━━ TEXT ZUM LESEN ━━
Popkolumne, Folge 65

Von Bokelberg nach Haiyti: Volkmanns Popwoche im Überblick – verschwört Euch (aber richtig)!


In unserer Popkolumne präsentiert Linus Volkmann im Wechsel mit Paula Irmschler die High- und Lowlights der Woche. Welche Künstler*in, welche Platte, welcher Superheldenaufguss lohnt sich (nicht mehr) – und was war sonst noch so los? In der neuen Folge zur KW 19/2020 erzählt Nilz Bokelberg von seiner heimlichen Liebe und einer vom Aussterben bedrohten Spezis: dem Blödelbarden. Außerdem geht es um Haiyti, Alpentines und andere Verschwörungstheorien. Zieht die Nase hoch und putzt endlich mal wieder die Fenster: Die Popwoche ist hier!
━━━
━━ EINTRÄGE ━━
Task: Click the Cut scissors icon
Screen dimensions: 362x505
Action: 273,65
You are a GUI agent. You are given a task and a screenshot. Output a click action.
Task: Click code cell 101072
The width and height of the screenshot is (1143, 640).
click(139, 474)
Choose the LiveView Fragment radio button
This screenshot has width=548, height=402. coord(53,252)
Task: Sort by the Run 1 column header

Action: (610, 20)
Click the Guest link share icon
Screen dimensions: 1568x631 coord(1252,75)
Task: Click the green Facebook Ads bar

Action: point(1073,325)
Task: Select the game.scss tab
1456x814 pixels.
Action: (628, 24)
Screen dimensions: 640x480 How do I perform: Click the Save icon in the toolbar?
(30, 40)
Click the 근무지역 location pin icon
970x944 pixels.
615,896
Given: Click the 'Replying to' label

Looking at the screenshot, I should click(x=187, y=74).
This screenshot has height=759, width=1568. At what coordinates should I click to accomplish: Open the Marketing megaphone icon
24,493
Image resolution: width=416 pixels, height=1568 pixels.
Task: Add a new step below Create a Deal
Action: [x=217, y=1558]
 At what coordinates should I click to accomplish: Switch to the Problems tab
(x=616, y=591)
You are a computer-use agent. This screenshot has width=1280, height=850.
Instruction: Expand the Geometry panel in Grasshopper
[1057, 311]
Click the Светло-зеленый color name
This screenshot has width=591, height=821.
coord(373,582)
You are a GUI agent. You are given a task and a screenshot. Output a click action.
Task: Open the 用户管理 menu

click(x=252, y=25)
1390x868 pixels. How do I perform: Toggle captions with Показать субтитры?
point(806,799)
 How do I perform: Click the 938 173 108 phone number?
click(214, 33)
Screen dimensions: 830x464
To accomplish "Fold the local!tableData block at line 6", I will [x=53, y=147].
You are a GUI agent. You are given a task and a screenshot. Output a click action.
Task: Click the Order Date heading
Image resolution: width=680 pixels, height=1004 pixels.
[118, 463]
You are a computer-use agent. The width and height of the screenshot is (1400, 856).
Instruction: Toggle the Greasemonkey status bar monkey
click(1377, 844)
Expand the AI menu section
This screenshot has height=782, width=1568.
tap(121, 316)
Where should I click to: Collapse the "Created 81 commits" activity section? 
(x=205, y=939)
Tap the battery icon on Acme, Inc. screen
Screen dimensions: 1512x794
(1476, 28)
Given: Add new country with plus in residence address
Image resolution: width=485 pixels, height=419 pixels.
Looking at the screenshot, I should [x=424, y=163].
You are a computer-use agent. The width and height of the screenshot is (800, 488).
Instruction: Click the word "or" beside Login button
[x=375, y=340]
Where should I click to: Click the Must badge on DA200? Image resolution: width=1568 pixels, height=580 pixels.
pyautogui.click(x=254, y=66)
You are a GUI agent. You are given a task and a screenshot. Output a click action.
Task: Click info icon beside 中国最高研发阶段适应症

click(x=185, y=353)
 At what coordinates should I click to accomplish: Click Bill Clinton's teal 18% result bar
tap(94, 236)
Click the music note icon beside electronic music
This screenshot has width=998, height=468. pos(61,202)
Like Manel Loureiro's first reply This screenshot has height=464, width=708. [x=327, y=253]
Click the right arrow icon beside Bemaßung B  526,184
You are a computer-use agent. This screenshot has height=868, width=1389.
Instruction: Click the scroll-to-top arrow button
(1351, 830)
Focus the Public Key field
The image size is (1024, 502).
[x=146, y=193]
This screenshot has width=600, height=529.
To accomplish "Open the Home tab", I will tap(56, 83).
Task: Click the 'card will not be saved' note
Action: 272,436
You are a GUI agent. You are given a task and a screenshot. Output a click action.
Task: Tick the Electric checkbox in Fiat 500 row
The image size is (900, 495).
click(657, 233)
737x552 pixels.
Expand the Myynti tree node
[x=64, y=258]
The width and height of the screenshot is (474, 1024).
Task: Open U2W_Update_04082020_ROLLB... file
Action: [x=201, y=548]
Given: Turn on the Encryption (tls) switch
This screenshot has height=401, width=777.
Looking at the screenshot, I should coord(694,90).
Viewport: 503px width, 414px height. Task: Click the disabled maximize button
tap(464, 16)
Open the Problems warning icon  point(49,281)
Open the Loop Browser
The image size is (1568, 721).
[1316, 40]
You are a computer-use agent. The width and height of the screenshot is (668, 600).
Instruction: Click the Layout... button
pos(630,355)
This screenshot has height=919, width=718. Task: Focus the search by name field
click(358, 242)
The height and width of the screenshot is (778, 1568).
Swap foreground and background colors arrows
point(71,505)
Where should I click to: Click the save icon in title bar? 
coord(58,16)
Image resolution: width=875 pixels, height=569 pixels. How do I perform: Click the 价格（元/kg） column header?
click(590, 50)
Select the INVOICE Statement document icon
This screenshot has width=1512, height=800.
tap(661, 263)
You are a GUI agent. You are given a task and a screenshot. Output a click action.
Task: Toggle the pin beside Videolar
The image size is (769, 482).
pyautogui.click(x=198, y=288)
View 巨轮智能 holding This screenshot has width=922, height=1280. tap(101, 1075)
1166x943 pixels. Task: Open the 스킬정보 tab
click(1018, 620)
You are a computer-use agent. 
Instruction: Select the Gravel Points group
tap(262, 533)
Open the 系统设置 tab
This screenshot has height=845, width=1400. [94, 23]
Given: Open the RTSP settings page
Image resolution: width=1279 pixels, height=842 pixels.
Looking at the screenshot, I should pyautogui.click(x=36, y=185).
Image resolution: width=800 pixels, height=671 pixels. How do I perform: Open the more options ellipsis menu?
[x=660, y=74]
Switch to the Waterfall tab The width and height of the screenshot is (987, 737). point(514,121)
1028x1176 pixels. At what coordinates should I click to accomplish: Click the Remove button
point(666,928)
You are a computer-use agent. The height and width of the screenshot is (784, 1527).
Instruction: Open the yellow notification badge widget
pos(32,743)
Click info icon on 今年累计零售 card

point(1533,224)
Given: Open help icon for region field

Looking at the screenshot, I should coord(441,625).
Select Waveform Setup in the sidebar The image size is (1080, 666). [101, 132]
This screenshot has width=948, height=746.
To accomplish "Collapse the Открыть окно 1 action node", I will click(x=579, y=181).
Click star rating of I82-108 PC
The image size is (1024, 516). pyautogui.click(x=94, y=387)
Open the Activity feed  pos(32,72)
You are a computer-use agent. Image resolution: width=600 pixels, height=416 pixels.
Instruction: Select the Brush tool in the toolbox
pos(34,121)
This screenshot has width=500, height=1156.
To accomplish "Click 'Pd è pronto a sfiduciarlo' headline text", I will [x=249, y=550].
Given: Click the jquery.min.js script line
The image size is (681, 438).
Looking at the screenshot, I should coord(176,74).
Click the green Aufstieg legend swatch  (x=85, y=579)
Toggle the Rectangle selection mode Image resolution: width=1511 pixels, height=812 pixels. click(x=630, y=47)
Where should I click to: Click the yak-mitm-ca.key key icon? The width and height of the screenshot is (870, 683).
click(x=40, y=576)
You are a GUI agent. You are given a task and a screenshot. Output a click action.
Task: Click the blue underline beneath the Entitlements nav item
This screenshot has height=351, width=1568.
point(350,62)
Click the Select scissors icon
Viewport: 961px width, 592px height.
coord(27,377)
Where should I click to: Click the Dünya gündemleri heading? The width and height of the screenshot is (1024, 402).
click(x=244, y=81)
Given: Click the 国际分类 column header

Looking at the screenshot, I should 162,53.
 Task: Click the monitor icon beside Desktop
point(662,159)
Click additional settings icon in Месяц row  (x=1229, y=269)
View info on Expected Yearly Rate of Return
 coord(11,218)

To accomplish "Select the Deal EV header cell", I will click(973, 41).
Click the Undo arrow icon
━━━
AUFGABE 1: Nenne alle Personen, die laut dem Text zur Popkolumne in der Kolumne etwas präsentieren oder erzählen.
AUFGABE 2: Schreib den Text zur Popkolumne nach seinem letzten Satz weiter.

PLATZ FÜR ANTWORTEN 1: Linus Volkmann, Paula Irmschler, Nilz Bokelberg

PLATZ FÜR ANTWORTEN 2:
LOGBUCH KW19/2020

Der Rückbau der Corona-Maßnahmen, das ist jetzt gerade vorherrschendes Thema. Als vor knapp zwei Monaten die Ausbreitung des Virus in Europa Fahrt aufnahm, habe ich mich verunsichert in den Panic Room namens Wohnung zurückgezogen. Doch bei allem Lockdown fühlte ich mich in jenen Tagen nicht allein. Denn ganz vielen ging es so, trotz Isolation konnte man das Klima daher auch irgendwie als solidarisch erleben. Solidarischer als sonst zumindest.

Heute nun erodiert der Glaube an den Weltuntergang bei Politik und Gesellschaft zusehends. Doch so gemeinschaftlich der Weg in die soziale Distanz war, so wenig solidarisch ist nun der, der aus ihr hinaus führen soll. Der Blickwinkel verschiebt sich weg vom Virus auf Jobs, Wirtschaft, Lagerkoller, Shoppen, Biergartenöffnungen – dazu noch dieser Dauer-Flashmob von Quartalsirren, die den Handelnden tatsächlich die ausgebliebene Todesfälle in Deutschland vorwerfen (#warjagarnix).
Der deutsche Toilettenpapierplanet kehrt nach dem Schock also zurück in den Ring. Trotz Masken im Supermarkt sieht er sich noch erschreckend ähnlich.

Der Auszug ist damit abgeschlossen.